Required tasks.
• 1. List the usernames of the commenters whose comments appear in the blog post on Darien Fenton's valedictory speech.
• 2. Reproduce verbatim the part of the blog post on Darien Fenton's valedictory speech that opens with the words containing "The Standard promotes" and closes with "read or a look.".

Extract to read.

Written By: - Date published: 11:43 am, July 25th, 2014 - 10 comments
Categories: uncategorized - Tags:

The Standard promotes itself as the voice of the New Zealand labour movement. We certainly heard one such voice in Parliament last night, with Darien Fenton’s powerful valedictory speech, followed by the waiata “There is power in the union” from the Speaker’s Gallery. Darien was inspiring: her speech is  well worth a read or a look.

“I also found inspiration in the union movement where my rebellious heart could be turned towards something real and meaningful. I owe the labour movement everything.  They made room for me in a cause that has never been more important than it is today.” Amen to that

 

10 comments on “A worker’s voice”

  1. adam 1

    My only criticism was, why did she save the best for last? And I particularly liked her call to end the war on drugs, it has proven to be just as a racist in it’s implementation in NZ, as in the states.

  2. mickysavage 2

    I have always admired Darien’s committment to the Trade Union movement. No matter what the issue was in Parliament she could be expected to stand up and advocate strongly for worker’s interests.

    I am sure that this is not a retirement just a change in the way that she shows her commitment.

    Kia kaha Darien.

  3. blue leopard 3

    Darien’s speech was a devastating reminder of how socially mobile New Zealand used to be.

    I enjoyed hearing a lot of the speeches – from both sides of the house. What a pity there isn’t more of the good faith shown across the house that was displayed in those speeches.

Records shown.
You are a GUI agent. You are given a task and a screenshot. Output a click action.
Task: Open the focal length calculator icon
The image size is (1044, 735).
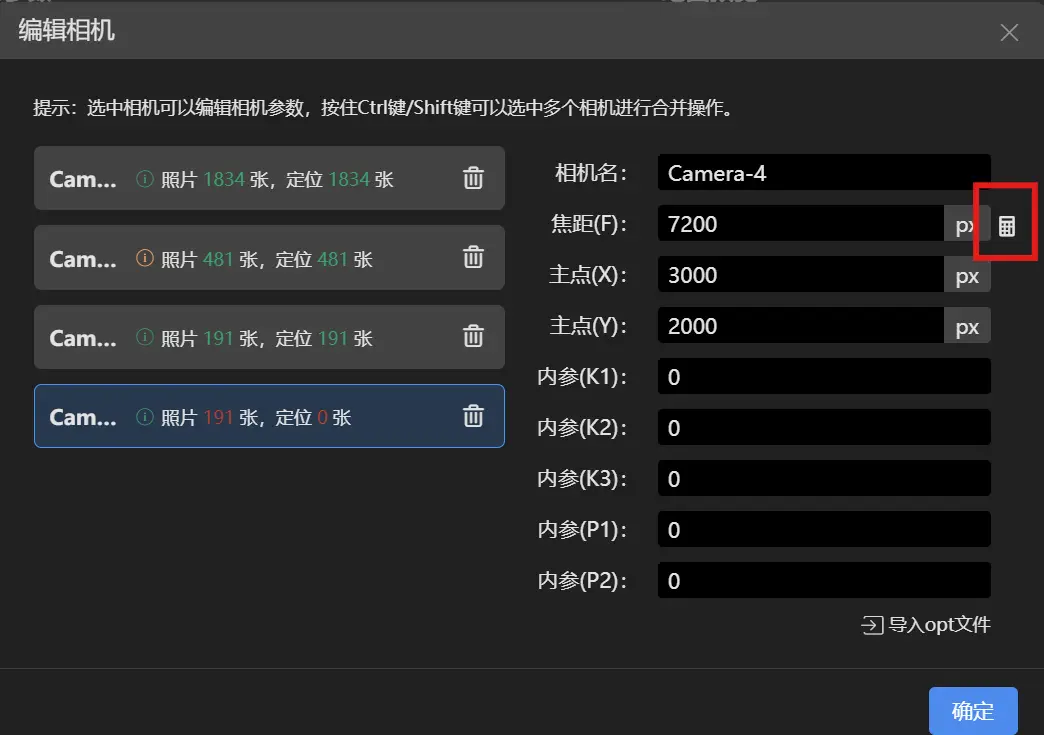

* * *

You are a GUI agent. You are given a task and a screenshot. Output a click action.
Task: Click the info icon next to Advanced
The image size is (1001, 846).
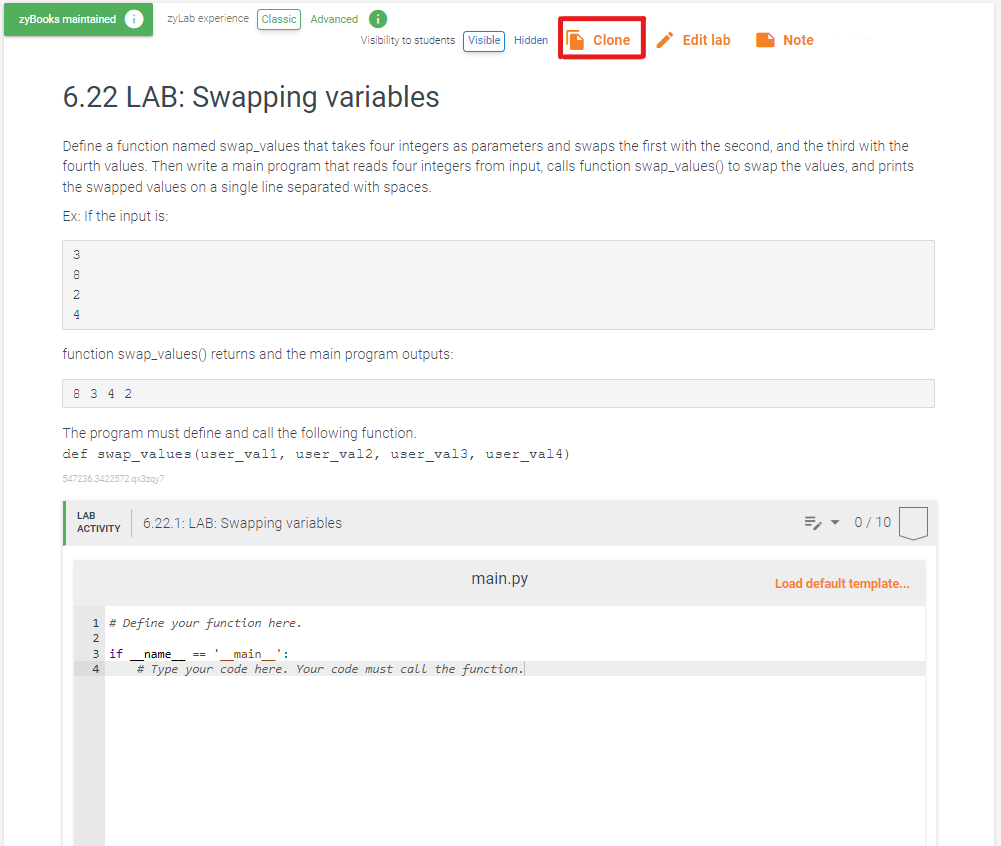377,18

Solved problems.
• 1.
adam
mickysavage
blue leopard

• 2.
The Standard promotes itself as the voice of the New Zealand labour movement. We certainly heard one such voice in Parliament last night, with Darien Fenton’s powerful valedictory speech, followed by the waiata “There is power in the union” from the Speaker’s Gallery. Darien was inspiring: her speech is  well worth a read or a look.